Jednak kupcy i dyrektorzy ds. turystyki w południowym stanie Waszyngton widzą rzekę i zamknięte reaktory jako coraz większą atrakcję turystyczną.

Wyobraź sobie park rozrywki obok elektrowni jądrowej w Czarnobylu. Choć może to zabrzmieć dziwnie, pomysł wydaje się działać w Hanford.

Jednym z przykładów są popularne spływy kajakowe. Pat Welle, właścicielka Columbia Kayak Adventures, która co miesiąc prowadzi dwie lub trzy grupy za miejscami jądrowymi, powiedziała, że ​​jej działalność wzrosła ponad dwukrotnie od czasu jej założenia w 2004 roku. Organizator wycieczek łodzią odrzutową planuje dodać drugą łódź, a River jest gospodarzem kilku turniejów łowienia okoni każdego roku.

„Myślę, że atrakcją jest wyjątkowe połączenie scenerii – białych urwisk i dzikiej przyrody – i tej dziwnej kolekcji miejsc nuklearnych” – powiedział Welle.

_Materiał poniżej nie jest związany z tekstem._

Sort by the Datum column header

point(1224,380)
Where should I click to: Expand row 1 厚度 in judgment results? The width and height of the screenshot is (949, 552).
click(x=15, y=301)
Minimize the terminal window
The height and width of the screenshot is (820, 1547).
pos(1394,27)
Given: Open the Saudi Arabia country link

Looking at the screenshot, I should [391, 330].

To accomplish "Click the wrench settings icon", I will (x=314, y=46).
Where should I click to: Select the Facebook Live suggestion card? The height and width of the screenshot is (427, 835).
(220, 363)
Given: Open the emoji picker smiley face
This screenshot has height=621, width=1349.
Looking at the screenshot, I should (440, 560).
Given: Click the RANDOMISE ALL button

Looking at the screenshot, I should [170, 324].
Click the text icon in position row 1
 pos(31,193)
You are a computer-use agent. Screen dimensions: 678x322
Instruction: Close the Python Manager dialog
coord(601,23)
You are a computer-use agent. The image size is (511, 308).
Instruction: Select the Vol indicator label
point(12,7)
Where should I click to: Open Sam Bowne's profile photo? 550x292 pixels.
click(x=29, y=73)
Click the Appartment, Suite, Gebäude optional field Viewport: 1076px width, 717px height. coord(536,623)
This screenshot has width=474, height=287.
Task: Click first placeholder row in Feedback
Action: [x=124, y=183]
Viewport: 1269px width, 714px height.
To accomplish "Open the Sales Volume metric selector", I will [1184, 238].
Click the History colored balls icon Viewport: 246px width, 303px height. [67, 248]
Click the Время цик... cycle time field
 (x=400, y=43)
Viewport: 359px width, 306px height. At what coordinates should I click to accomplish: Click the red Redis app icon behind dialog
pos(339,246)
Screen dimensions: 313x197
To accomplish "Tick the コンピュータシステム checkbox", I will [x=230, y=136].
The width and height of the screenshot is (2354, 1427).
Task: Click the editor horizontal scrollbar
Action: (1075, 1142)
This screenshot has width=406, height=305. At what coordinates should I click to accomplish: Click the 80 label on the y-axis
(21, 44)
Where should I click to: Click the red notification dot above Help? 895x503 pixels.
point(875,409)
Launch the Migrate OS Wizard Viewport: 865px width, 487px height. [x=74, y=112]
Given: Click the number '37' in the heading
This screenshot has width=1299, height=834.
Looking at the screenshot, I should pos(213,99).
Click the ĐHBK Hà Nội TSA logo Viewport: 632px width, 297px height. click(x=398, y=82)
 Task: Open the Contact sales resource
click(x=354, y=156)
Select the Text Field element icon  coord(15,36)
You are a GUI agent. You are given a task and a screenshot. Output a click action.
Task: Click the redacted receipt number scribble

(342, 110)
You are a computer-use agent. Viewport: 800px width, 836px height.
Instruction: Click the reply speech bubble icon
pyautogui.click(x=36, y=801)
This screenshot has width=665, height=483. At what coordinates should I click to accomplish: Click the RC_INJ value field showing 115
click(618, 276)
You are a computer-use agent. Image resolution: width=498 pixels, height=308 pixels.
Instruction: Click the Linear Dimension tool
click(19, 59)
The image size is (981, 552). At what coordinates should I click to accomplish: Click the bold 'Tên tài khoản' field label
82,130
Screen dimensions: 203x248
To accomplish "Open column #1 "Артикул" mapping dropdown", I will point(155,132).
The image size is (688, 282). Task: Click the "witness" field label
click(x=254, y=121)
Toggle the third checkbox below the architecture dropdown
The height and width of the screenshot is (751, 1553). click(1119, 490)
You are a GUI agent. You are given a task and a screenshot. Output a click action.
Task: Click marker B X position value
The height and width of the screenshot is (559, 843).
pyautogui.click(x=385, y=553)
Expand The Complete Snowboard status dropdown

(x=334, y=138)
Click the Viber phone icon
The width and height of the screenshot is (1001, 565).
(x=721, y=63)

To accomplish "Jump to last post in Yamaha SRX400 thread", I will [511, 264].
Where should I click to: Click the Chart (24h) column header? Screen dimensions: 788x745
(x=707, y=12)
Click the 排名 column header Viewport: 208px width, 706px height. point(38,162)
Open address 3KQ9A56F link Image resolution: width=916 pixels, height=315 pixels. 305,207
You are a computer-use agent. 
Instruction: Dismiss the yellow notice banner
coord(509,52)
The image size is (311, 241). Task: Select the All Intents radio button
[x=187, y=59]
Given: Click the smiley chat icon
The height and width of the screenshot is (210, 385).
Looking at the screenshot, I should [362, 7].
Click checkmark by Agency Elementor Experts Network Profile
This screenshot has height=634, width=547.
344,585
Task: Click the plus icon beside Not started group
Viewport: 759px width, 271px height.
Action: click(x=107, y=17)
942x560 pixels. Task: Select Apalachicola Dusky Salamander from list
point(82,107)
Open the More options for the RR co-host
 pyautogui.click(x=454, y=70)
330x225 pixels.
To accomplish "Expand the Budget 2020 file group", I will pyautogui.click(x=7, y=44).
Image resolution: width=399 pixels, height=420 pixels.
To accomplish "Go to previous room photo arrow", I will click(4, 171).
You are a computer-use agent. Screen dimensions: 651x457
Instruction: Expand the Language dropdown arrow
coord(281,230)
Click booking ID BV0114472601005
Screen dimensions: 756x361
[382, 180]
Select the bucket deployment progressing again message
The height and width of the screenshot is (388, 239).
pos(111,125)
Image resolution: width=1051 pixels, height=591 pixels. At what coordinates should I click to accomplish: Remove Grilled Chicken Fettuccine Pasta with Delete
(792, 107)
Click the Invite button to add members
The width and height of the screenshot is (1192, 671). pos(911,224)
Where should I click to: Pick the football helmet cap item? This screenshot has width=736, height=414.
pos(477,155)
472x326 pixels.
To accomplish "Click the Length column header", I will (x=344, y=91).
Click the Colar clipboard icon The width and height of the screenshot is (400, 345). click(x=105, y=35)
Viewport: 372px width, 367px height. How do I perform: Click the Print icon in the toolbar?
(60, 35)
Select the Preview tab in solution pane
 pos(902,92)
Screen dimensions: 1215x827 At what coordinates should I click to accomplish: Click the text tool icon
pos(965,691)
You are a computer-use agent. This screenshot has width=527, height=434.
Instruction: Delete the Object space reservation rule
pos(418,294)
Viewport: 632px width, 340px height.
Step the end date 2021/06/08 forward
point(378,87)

Reaktory już dawno zostały wyłączone, ale otaczający teren huczy od buldożerów, wywrotek i załóg w kombinezonach przeciwradiacyjnych pracujących nad projektem oczyszczania za 2 miliardy dolarów rocznie — najdroższym takim projektem na świecie, według Departamentu USA Energia.

Ironia polega na tym, że chociaż reaktory skaziły setki akrów, rządowe ograniczenia dostępu pozostawiły okoliczne ziemie w dużej mierze niezakłócone przez ponad 40 lat, umożliwiając rozkwit dzikiej przyrody.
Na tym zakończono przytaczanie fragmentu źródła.